> _Problem requirements_
The lines below are to be quoted exactly, from the first through the one that contains "Select the AUDIO tab label".

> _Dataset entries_
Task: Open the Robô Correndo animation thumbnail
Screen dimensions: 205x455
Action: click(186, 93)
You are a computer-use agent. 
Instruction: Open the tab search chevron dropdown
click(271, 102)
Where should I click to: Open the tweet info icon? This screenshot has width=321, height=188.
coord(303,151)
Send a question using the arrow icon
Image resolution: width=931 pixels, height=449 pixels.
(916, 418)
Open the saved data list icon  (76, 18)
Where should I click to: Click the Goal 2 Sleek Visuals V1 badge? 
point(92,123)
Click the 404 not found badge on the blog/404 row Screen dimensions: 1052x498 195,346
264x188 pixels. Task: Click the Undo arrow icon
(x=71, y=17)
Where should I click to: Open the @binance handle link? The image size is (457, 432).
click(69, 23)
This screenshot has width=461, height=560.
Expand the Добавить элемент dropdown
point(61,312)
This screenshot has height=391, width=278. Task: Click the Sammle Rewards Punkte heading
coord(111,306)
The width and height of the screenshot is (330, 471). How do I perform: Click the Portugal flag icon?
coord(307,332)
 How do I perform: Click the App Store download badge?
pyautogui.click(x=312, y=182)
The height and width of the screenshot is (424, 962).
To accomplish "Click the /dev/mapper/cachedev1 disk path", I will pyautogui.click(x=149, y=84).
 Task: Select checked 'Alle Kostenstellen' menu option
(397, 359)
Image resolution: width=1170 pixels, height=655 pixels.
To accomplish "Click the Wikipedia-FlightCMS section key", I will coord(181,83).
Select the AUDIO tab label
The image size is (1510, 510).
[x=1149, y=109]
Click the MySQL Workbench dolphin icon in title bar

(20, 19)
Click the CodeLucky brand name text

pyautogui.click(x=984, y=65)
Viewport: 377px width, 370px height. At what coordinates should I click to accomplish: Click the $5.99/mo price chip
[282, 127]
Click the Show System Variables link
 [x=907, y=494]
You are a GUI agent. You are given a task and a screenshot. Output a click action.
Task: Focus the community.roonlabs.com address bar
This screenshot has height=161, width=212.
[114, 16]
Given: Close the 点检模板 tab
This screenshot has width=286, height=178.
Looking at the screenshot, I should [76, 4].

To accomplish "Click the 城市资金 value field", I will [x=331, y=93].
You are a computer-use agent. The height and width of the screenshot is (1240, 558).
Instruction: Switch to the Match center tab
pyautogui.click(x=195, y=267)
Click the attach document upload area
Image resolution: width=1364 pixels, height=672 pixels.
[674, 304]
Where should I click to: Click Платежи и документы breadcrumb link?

> _Result of this exercise_
Task: Open the Robô Correndo animation thumbnail
Screen dimensions: 205x455
Action: click(186, 93)
You are a computer-use agent. 
Instruction: Open the tab search chevron dropdown
click(271, 102)
Where should I click to: Open the tweet info icon? This screenshot has width=321, height=188.
coord(303,151)
Send a question using the arrow icon
Image resolution: width=931 pixels, height=449 pixels.
(916, 418)
Open the saved data list icon  (76, 18)
Where should I click to: Click the Goal 2 Sleek Visuals V1 badge? 
point(92,123)
Click the 404 not found badge on the blog/404 row Screen dimensions: 1052x498 195,346
264x188 pixels. Task: Click the Undo arrow icon
(x=71, y=17)
Where should I click to: Open the @binance handle link? The image size is (457, 432).
click(69, 23)
This screenshot has width=461, height=560.
Expand the Добавить элемент dropdown
point(61,312)
This screenshot has height=391, width=278. Task: Click the Sammle Rewards Punkte heading
coord(111,306)
The width and height of the screenshot is (330, 471). How do I perform: Click the Portugal flag icon?
coord(307,332)
 How do I perform: Click the App Store download badge?
pyautogui.click(x=312, y=182)
The height and width of the screenshot is (424, 962).
To accomplish "Click the /dev/mapper/cachedev1 disk path", I will pyautogui.click(x=149, y=84).
 Task: Select checked 'Alle Kostenstellen' menu option
(397, 359)
Image resolution: width=1170 pixels, height=655 pixels.
To accomplish "Click the Wikipedia-FlightCMS section key", I will coord(181,83).
Select the AUDIO tab label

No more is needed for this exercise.